>> begin Material supplied
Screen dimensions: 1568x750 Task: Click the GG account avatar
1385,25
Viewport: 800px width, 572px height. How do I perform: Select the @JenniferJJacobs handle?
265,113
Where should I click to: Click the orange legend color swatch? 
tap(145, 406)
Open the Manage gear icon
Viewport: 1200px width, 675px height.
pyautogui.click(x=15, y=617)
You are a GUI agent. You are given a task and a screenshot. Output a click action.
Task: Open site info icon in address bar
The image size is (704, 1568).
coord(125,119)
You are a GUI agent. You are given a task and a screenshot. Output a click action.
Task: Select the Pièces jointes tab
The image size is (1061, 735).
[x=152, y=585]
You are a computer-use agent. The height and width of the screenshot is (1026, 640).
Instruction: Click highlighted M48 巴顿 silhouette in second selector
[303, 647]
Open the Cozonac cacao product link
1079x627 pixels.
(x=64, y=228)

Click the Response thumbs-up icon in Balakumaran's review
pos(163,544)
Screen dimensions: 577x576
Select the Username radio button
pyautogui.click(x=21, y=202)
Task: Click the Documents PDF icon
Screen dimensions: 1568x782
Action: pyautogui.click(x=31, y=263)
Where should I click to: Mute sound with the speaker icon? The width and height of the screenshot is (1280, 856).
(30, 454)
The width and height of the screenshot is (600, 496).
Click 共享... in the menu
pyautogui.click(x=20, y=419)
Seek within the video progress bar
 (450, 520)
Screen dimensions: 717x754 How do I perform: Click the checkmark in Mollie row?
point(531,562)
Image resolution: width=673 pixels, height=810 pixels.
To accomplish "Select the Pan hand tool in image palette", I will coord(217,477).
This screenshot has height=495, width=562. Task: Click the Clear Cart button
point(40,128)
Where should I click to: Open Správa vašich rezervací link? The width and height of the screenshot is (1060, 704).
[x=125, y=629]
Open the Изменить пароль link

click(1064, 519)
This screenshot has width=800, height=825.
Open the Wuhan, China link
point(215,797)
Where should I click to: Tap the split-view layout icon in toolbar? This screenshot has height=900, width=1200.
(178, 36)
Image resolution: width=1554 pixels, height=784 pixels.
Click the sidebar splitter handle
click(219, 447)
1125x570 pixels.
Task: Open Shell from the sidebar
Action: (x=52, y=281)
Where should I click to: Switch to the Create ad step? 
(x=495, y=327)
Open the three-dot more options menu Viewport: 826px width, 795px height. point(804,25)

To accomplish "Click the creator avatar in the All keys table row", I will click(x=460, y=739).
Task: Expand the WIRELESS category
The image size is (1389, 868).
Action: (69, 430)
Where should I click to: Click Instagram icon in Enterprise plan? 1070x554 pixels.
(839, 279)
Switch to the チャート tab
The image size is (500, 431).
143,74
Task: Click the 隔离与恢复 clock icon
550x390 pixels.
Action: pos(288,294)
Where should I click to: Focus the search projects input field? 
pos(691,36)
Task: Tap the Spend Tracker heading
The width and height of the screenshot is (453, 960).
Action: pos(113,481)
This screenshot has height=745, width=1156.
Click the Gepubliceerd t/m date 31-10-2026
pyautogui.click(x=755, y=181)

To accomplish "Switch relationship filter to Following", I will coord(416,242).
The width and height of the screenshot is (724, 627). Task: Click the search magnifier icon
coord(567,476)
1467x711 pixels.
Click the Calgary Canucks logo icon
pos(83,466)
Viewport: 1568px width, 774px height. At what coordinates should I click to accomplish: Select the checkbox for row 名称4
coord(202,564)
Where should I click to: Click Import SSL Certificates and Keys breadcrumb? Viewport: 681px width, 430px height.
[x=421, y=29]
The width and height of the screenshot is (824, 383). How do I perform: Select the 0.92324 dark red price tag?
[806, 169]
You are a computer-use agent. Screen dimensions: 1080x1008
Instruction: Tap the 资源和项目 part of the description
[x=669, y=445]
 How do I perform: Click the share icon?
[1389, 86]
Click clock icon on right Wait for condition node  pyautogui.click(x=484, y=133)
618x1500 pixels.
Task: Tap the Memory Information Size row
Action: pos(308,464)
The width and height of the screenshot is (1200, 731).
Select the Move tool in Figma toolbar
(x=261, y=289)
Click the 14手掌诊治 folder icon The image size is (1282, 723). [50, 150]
>> end Material supplied
Exercise aim:
Can you reproduce all of the material above word for word, keeping every line unchanged and in its original order?

Final answer:
Screen dimensions: 1568x750 Task: Click the GG account avatar
1385,25
Viewport: 800px width, 572px height. How do I perform: Select the @JenniferJJacobs handle?
265,113
Where should I click to: Click the orange legend color swatch? 
tap(145, 406)
Open the Manage gear icon
Viewport: 1200px width, 675px height.
pyautogui.click(x=15, y=617)
You are a GUI agent. You are given a task and a screenshot. Output a click action.
Task: Open site info icon in address bar
The image size is (704, 1568).
coord(125,119)
You are a GUI agent. You are given a task and a screenshot. Output a click action.
Task: Select the Pièces jointes tab
The image size is (1061, 735).
[x=152, y=585]
You are a computer-use agent. The height and width of the screenshot is (1026, 640).
Instruction: Click highlighted M48 巴顿 silhouette in second selector
[303, 647]
Open the Cozonac cacao product link
1079x627 pixels.
(x=64, y=228)

Click the Response thumbs-up icon in Balakumaran's review
pos(163,544)
Screen dimensions: 577x576
Select the Username radio button
pyautogui.click(x=21, y=202)
Task: Click the Documents PDF icon
Screen dimensions: 1568x782
Action: pyautogui.click(x=31, y=263)
Where should I click to: Mute sound with the speaker icon? The width and height of the screenshot is (1280, 856).
(30, 454)
The width and height of the screenshot is (600, 496).
Click 共享... in the menu
pyautogui.click(x=20, y=419)
Seek within the video progress bar
 (450, 520)
Screen dimensions: 717x754 How do I perform: Click the checkmark in Mollie row?
point(531,562)
Image resolution: width=673 pixels, height=810 pixels.
To accomplish "Select the Pan hand tool in image palette", I will coord(217,477).
This screenshot has height=495, width=562. Task: Click the Clear Cart button
point(40,128)
Where should I click to: Open Správa vašich rezervací link? The width and height of the screenshot is (1060, 704).
[x=125, y=629]
Open the Изменить пароль link

click(1064, 519)
This screenshot has width=800, height=825.
Open the Wuhan, China link
point(215,797)
Where should I click to: Tap the split-view layout icon in toolbar? This screenshot has height=900, width=1200.
(178, 36)
Image resolution: width=1554 pixels, height=784 pixels.
Click the sidebar splitter handle
click(219, 447)
1125x570 pixels.
Task: Open Shell from the sidebar
Action: (x=52, y=281)
Where should I click to: Switch to the Create ad step? 
(x=495, y=327)
Open the three-dot more options menu Viewport: 826px width, 795px height. point(804,25)

To accomplish "Click the creator avatar in the All keys table row", I will click(x=460, y=739).
Task: Expand the WIRELESS category
The image size is (1389, 868).
Action: (69, 430)
Where should I click to: Click Instagram icon in Enterprise plan? 1070x554 pixels.
(839, 279)
Switch to the チャート tab
The image size is (500, 431).
143,74
Task: Click the 隔离与恢复 clock icon
550x390 pixels.
Action: pos(288,294)
Where should I click to: Focus the search projects input field? 
pos(691,36)
Task: Tap the Spend Tracker heading
The width and height of the screenshot is (453, 960).
Action: pos(113,481)
This screenshot has height=745, width=1156.
Click the Gepubliceerd t/m date 31-10-2026
pyautogui.click(x=755, y=181)

To accomplish "Switch relationship filter to Following", I will coord(416,242).
The width and height of the screenshot is (724, 627). Task: Click the search magnifier icon
coord(567,476)
1467x711 pixels.
Click the Calgary Canucks logo icon
pos(83,466)
Viewport: 1568px width, 774px height. At what coordinates should I click to accomplish: Select the checkbox for row 名称4
coord(202,564)
Where should I click to: Click Import SSL Certificates and Keys breadcrumb? Viewport: 681px width, 430px height.
[x=421, y=29]
The width and height of the screenshot is (824, 383). How do I perform: Select the 0.92324 dark red price tag?
[806, 169]
You are a computer-use agent. Screen dimensions: 1080x1008
Instruction: Tap the 资源和项目 part of the description
[x=669, y=445]
 How do I perform: Click the share icon?
[1389, 86]
Click clock icon on right Wait for condition node  pyautogui.click(x=484, y=133)
618x1500 pixels.
Task: Tap the Memory Information Size row
Action: pos(308,464)
The width and height of the screenshot is (1200, 731).
Select the Move tool in Figma toolbar
(x=261, y=289)
Click the 14手掌诊治 folder icon The image size is (1282, 723). [50, 150]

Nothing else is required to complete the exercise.